On 02/12/2014 04:04 PM, Heikki Linnakangas wrote:
On 02/12/2014 10:50 PM, Andres Freund wrote:
On February 12, 2014 9:33:38 PM CET, Tom Lane <t...@sss.pgh.pa.us> wrote:
Andres Freund <and...@2ndquadrant.com> writes:
On 2014-02-12 14:39:37 -0500, Andrew Dunstan wrote:
On investigation I found that a number of processes were locked
waiting for
one wedged process to end its transaction, which never happened
(this
transaction should normally take milliseconds). oprofile revealed
that
postgres was spending 87% of its time in s_lock(), and strace on the
wedged
process revealed that it was in a tight loop constantly calling
select().
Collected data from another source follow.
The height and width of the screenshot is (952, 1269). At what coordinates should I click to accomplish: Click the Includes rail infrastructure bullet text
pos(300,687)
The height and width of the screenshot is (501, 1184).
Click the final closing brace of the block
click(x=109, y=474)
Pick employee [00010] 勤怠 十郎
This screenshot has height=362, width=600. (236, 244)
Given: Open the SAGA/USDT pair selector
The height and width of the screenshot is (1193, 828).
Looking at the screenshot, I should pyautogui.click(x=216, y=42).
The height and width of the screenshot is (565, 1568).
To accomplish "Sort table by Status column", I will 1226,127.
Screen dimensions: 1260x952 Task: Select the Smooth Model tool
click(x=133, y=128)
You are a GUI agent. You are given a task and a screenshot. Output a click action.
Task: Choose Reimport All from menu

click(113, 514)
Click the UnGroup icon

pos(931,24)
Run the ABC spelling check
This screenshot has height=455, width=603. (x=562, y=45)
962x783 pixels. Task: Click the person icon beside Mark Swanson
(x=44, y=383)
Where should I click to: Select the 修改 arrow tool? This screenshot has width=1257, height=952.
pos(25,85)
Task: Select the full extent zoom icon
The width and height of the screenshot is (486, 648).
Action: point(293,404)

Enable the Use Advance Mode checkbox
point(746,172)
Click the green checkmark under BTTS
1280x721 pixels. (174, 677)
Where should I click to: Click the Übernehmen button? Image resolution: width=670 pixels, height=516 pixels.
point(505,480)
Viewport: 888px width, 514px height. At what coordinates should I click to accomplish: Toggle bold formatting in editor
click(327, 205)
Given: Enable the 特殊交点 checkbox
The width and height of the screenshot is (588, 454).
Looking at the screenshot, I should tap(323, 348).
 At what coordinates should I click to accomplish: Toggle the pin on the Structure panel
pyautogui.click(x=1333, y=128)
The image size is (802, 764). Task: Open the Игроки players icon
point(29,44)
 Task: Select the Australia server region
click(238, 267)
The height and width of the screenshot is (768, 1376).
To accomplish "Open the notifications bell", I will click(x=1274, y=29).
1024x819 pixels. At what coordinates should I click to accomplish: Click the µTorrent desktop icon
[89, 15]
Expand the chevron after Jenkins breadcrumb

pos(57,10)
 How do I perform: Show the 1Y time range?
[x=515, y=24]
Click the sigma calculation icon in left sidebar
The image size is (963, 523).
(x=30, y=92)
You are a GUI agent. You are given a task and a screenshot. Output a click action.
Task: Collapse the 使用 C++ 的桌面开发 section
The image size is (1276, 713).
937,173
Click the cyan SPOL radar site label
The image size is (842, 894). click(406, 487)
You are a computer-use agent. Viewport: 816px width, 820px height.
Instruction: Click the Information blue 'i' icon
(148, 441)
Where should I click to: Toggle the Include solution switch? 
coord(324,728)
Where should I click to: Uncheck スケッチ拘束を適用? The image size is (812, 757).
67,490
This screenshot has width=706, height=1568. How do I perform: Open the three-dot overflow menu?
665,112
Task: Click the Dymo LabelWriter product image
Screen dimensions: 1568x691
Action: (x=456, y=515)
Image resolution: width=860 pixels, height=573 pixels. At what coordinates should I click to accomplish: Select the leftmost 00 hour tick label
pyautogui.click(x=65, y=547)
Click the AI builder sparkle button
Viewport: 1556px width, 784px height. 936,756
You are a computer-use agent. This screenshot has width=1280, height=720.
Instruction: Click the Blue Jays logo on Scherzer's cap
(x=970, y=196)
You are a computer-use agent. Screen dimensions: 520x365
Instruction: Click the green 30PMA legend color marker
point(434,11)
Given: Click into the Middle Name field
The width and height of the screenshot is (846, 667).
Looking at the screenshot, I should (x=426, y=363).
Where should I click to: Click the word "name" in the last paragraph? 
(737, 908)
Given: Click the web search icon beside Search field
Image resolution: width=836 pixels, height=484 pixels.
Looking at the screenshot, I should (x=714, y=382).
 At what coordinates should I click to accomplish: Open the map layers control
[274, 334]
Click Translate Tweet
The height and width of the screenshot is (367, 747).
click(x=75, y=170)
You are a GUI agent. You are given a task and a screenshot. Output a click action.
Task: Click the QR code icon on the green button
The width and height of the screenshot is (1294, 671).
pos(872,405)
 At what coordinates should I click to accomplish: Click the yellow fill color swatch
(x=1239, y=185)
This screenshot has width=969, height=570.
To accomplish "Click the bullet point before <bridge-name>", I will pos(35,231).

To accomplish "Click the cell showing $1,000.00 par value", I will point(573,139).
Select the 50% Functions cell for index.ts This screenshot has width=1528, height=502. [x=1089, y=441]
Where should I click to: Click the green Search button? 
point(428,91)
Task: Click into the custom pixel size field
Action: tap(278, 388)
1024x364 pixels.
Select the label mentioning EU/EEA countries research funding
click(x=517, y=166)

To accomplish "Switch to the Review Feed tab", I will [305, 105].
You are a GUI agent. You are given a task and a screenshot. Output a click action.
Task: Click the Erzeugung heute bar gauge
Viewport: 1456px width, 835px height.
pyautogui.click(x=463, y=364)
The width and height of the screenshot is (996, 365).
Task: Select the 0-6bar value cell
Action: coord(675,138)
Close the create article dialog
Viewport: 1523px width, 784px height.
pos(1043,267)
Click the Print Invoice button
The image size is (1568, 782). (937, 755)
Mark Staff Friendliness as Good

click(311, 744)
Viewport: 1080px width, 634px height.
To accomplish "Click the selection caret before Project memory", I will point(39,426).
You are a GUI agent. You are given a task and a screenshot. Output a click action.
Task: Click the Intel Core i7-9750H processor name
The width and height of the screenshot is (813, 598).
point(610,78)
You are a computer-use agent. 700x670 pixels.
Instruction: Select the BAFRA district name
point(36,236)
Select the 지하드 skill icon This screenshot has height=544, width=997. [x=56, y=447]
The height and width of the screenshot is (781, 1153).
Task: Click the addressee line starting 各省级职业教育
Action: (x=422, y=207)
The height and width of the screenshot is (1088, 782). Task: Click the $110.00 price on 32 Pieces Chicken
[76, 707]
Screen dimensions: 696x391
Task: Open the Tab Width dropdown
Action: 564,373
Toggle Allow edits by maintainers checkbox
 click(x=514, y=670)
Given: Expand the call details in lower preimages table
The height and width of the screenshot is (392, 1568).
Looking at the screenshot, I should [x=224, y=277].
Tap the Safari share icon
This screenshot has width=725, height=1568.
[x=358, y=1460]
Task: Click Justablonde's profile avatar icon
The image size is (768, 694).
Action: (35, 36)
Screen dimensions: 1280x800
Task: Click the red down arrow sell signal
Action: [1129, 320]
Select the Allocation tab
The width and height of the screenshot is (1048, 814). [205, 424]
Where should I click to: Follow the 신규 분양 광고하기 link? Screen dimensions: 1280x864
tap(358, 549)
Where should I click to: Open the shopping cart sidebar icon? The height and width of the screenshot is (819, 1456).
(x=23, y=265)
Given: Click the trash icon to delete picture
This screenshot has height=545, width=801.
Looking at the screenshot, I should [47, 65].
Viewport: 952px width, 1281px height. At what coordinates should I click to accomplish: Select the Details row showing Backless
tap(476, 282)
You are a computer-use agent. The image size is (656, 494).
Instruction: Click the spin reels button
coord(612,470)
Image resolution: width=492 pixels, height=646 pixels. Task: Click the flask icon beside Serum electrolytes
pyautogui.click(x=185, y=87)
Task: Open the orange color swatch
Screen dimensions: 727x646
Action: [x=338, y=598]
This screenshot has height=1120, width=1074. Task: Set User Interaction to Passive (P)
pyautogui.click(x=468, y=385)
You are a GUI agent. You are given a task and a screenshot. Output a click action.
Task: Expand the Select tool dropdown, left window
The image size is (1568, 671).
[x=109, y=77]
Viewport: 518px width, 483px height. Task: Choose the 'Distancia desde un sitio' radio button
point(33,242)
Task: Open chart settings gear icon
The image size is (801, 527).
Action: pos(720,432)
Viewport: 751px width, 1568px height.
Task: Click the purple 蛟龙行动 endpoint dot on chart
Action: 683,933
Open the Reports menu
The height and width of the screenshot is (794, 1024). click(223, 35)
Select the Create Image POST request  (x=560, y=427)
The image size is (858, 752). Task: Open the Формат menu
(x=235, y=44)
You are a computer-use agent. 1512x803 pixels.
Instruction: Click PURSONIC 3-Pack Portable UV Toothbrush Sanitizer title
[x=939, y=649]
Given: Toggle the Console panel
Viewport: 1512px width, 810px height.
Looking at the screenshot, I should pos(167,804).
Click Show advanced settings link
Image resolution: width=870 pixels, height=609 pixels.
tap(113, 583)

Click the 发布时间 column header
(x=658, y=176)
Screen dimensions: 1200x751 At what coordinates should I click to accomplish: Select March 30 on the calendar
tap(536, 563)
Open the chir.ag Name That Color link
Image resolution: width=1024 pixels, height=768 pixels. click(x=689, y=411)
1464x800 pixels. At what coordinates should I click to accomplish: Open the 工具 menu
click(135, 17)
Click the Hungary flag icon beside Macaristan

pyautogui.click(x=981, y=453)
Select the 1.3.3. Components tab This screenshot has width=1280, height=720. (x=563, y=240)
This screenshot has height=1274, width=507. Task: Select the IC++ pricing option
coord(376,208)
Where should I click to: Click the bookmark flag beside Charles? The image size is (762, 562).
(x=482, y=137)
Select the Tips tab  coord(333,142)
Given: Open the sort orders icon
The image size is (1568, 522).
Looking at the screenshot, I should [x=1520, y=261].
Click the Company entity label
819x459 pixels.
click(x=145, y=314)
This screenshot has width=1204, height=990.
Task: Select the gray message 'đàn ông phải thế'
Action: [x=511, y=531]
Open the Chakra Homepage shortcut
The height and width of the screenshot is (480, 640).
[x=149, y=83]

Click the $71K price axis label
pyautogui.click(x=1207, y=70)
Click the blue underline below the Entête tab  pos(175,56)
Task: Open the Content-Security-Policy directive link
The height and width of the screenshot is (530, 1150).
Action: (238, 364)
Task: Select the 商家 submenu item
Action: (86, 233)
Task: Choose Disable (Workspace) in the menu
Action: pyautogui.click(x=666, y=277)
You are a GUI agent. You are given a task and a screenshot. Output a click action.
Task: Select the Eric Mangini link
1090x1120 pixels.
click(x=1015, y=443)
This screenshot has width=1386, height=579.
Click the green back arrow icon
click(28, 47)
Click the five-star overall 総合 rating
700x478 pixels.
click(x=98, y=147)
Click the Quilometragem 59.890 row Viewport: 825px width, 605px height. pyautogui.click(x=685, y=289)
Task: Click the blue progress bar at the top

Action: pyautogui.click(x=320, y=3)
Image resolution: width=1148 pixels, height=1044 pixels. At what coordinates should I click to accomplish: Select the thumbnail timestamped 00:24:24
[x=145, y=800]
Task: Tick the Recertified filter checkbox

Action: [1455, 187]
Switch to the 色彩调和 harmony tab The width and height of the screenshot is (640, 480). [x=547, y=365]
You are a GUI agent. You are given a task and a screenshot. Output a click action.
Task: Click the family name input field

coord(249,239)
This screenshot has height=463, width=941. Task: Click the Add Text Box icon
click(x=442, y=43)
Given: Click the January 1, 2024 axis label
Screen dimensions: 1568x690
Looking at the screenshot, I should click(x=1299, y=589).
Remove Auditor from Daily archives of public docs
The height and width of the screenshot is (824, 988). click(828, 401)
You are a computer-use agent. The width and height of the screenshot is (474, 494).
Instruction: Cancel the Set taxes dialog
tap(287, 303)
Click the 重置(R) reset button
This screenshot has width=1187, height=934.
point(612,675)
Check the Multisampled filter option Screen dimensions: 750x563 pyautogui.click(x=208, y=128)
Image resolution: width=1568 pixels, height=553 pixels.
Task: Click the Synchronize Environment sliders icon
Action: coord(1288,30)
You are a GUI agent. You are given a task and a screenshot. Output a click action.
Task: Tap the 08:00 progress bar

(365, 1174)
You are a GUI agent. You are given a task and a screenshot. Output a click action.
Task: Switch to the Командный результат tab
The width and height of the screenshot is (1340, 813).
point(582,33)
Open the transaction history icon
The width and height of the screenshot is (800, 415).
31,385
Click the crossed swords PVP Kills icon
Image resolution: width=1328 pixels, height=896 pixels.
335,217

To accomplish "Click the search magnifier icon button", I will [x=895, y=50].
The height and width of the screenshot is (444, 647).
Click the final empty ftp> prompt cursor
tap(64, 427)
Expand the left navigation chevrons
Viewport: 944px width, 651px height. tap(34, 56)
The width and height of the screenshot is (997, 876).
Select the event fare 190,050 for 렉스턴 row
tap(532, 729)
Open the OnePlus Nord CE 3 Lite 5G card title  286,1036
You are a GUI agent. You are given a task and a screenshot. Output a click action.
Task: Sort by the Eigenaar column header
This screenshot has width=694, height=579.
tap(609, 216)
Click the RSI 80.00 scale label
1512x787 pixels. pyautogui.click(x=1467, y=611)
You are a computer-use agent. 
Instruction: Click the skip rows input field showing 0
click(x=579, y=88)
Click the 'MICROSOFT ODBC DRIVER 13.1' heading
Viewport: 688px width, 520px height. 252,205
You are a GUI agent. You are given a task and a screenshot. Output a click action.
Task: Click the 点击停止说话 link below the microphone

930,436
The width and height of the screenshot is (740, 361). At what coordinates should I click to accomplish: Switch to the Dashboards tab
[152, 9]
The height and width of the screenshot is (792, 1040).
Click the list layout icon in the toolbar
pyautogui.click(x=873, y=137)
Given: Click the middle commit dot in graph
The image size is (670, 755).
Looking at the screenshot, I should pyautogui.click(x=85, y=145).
It
did not respond to a SIGTERM.

That's a deficiency of the gin fastupdate cache: a) it bases it's
size
on work_mem which usually makes it *far* too big b) it doesn't
perform the
cleanup in one go if it can get a suitable lock, but does independent
locking for each entry. That usually leads to absolutely horrific
performance under concurreny.

I'm not sure that what Andrew is describing can fairly be called a
concurrent-performance problem.  It sounds closer to a stuck lock.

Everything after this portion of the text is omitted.